It is my pleasure to introduce Abraham Tewolde, a new intern at the Archive of Recorded Sound who is taking part in Stanford University Libraries 1st-generation summer intern program this summer. During his time here Abraham will be learning how a sound archive functions and operates, including work on finding aids, digitization, inventory control, accessioning, and research skills.
Abraham will also be a guest blogger during his time here. Please enjoy below the first of a series of posts Abraham will be offering over the summer.

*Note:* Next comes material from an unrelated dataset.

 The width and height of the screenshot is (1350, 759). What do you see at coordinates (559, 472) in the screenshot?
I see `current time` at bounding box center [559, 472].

"I’m approaching the end of my second week here at the Archive of Recorded Sound (ARS) and all that I can say is that it has been quite an experience. I feel like I have been transported back in time because of all of the records and players that I have never seen before. The biggest collection in ARS is the LP collection and I have been spending a lot of time organizing donated records to be put into the archive. It has been awesome getting to actually see what these records look like (and sound like!) because there is no way that I would have been able to do so if I weren’t here. I have also started to venture into organizing 78 RPM discs. These are a lot harder than LPs and they spin faster too (LPs: 33 1/3 RPM), but they can hold less music. There are also some crazy formats that I really want to listen to (like magnetic tape), but I’ll get to those later this summer. Even though records are not commonplace anymore, they have left a tremendous impact on the way modern music is made. Have you ever wondered why songs are about 4 minutes long? It is partly because that was all that a 10 inch 78rpm disc could hold on one side. Digitization is a big part of what the archive does, but the studio here is currently being repaired which means that I have to wait a while until I can see what that process is like. There is still a lot to the archive that I have not seen yet and I am looking forward to getting to explore those areas.
Outside of the archive, there is a lot for me to explore as well. There are so many different libraries on campus and I think it is kind of convenient to have the libraries be focused on a particular area because it provides more physical space for the media and it makes finding books related to each other a lot easier. Anyways, I’ll be sure to keep you updated as I explore and find more interesting things."